Assertion: Both boron and silicon form binary compounds with several metals to give borides and silicide.
Reason: These borides and silicides react with ${H_3}P{O_4}$ to give a mixture of boranes and silanes.
A. Both Assertion and Reason are correct and Reason is the correct explanation for Assertion.
B. Both Assertion and Reason are correct but Reason is not the correct explanation for Assertion.
C. Assertion is correct but reason is incorrect.
D. Both Assertion and Reason are incorrect.

Answer 1

Solution

A boride is a compound between boron and a less electronegative element, for example silicon boride ( $Si{B_3}$ and $Si{B_6}$ ). A silicide is a compound that has silicon with (usually) more electropositive elements. Silicon is more electropositive than carbon.

Complete answer:
The borides are a very large group of compounds that are generally high melting and are covalent more than ionic in nature. Some borides exhibit very useful physical properties. The term boride is also loosely applied to compounds such as ${B_{12}}A{s_2}$ (Arsenic has an electronegativity higher than boron) that is often referred to as icosahedral boride.
Similar to borides and carbides, the composition of silicides cannot be easily specified as covalent molecules. The chemical bonds in silicides range from conductive metal-like structures to covalent or ionic. Silicides of all non-transition metals, with exception of beryllium, have been described. Silicides react with a variety of electropositive elements to give several binary chains or ring-like structures.
Thus, both boron and silicon form binary compounds with several metals to give borides and silicide.
On reaction with borides and silicides, phosphoric acid gives a mixture of boranes and silanes. The reaction can be demonstrated with the given chemical equation:
$2C{a_3}{B_2} + 4{H_3}P{O_4} \to {B_4}{H_{10}} + 2M{g_3}{(P{O_4})_2} + {H_2}$
$3M{g_2}Si + 4{H_3}P{O_4} \to 3Si{H_4} + 2M{g_3}{(P{O_4})_2}$
But the reason does not explain the assertion although both the statements are true.

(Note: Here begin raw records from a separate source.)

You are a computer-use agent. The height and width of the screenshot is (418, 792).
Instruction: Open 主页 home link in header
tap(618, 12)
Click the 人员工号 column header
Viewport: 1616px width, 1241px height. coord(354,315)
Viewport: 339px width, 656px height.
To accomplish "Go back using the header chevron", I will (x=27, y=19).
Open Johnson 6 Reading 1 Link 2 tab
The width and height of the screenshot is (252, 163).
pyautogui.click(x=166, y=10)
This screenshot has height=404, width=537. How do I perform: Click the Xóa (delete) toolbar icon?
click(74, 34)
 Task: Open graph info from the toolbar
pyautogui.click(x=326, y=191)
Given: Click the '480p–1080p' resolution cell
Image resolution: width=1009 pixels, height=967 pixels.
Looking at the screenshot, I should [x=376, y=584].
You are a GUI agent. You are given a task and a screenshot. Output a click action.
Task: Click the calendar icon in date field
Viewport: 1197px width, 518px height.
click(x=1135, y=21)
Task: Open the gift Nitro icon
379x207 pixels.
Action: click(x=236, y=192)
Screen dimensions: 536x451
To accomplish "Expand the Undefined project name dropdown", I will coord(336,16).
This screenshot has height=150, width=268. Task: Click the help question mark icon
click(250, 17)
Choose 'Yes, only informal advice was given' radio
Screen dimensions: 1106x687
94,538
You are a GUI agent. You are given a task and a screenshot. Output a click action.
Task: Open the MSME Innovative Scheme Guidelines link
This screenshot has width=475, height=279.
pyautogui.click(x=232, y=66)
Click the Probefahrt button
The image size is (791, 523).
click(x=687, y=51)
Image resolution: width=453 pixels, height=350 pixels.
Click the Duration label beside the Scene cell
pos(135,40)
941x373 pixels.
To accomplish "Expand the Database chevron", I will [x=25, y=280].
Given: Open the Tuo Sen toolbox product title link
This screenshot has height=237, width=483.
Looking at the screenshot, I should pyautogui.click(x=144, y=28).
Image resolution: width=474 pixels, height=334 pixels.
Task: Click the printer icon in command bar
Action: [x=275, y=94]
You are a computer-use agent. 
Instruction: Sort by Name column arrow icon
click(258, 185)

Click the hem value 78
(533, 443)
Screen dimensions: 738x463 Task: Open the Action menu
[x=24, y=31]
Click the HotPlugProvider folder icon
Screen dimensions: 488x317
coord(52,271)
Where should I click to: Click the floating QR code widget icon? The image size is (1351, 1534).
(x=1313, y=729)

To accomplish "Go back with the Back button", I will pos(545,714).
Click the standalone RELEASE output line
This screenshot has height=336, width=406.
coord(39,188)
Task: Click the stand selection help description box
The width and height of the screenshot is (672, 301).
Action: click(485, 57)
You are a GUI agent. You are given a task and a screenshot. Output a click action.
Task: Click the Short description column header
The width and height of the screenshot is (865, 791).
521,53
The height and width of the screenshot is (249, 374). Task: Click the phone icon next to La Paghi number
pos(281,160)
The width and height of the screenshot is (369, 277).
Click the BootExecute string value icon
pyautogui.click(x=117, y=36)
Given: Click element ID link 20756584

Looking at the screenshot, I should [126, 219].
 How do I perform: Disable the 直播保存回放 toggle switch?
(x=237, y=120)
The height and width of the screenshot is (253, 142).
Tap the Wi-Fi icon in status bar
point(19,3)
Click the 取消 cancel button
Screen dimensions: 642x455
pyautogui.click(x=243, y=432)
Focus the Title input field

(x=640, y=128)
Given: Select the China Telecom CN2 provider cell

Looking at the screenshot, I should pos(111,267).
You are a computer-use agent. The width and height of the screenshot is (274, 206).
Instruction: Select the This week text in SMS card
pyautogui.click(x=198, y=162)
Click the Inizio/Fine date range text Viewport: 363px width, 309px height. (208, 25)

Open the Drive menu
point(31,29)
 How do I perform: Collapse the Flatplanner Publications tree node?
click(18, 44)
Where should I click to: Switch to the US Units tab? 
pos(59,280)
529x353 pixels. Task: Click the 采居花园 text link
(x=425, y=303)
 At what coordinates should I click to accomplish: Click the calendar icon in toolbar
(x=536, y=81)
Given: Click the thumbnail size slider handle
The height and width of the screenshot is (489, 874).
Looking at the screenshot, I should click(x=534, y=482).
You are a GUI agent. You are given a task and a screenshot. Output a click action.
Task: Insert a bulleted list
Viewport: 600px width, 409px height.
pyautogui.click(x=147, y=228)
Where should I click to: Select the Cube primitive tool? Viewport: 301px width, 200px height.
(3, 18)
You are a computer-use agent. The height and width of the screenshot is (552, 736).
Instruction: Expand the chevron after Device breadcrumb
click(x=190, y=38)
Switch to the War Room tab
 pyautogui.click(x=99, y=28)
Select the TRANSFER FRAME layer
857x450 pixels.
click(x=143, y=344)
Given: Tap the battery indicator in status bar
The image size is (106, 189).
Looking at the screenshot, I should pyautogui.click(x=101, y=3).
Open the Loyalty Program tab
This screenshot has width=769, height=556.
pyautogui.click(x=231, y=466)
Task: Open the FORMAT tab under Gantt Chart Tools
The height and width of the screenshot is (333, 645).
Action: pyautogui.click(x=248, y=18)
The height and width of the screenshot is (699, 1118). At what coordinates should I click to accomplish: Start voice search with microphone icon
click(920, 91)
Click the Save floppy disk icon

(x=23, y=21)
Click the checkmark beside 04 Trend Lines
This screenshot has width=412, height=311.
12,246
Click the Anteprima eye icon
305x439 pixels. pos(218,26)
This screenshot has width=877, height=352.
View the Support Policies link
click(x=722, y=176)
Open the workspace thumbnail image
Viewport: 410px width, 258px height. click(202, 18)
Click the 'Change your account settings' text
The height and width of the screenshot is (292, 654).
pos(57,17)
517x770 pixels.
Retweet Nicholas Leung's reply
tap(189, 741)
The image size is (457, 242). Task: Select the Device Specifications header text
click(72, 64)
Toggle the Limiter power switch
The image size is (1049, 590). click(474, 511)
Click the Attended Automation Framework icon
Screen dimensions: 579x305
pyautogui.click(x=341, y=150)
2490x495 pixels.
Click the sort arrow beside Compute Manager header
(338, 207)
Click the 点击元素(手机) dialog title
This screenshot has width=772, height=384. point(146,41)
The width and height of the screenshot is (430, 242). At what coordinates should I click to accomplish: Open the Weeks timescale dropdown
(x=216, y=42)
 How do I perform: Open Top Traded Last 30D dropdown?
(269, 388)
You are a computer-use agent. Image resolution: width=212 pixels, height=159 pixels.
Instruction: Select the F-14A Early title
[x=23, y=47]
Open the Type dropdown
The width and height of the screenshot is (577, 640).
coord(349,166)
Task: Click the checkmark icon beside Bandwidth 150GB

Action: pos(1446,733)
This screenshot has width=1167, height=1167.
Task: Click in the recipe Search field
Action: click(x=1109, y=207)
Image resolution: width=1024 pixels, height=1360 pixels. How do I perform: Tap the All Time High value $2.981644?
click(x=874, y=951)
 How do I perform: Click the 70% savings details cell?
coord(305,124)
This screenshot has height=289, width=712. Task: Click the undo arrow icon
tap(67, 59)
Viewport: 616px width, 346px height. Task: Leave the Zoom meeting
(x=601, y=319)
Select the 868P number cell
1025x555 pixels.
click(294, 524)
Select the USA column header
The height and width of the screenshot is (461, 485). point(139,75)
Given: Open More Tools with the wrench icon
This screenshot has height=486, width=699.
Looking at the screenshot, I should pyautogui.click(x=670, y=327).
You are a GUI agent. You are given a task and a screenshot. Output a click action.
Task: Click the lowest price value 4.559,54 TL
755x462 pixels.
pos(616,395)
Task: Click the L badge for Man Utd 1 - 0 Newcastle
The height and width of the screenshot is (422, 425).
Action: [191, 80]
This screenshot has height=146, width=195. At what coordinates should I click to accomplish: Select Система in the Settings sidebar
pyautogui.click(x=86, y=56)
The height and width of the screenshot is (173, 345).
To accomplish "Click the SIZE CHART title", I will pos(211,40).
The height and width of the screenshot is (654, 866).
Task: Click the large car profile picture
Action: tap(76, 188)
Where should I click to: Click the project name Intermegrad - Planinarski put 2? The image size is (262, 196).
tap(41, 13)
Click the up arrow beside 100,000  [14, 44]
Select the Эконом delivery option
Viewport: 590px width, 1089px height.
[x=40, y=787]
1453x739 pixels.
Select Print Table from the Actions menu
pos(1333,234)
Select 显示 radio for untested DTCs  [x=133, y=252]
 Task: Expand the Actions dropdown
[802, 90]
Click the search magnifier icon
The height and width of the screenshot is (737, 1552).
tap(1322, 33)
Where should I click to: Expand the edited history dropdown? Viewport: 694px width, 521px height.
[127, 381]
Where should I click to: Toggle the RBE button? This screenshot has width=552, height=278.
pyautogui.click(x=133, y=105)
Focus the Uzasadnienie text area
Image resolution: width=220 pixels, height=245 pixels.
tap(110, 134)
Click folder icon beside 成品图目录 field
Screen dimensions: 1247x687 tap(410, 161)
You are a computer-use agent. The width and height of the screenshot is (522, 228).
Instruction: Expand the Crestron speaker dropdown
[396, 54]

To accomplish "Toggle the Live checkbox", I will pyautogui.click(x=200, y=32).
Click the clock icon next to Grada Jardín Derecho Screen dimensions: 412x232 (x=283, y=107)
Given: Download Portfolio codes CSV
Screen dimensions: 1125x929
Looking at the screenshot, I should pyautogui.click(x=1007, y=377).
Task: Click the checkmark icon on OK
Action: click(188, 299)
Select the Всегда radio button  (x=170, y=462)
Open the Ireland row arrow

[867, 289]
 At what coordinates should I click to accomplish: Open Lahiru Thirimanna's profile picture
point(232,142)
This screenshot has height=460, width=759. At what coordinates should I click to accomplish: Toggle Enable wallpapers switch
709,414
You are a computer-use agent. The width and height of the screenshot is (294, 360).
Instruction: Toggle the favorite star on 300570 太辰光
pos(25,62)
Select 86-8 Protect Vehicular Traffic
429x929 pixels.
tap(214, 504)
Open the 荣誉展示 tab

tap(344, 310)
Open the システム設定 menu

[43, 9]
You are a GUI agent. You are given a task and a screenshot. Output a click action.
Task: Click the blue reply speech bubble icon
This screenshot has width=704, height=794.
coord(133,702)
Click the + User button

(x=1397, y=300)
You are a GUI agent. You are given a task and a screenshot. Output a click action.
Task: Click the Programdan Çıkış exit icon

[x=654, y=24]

Thus, the correct option is B.

Note:
Borane is the name given to the class of synthetic hydrides of boron with generic formula ${B_x}{H_y}$ . It is a group 13 hydride. Silane is an inorganic compound with chemical formula, $Si{H_4}$ , making it a group 14 hydride. It is a colourless, pyrophoric, toxic gas with a sharp, repulsive smell, somewhat similar to that of acetic acid.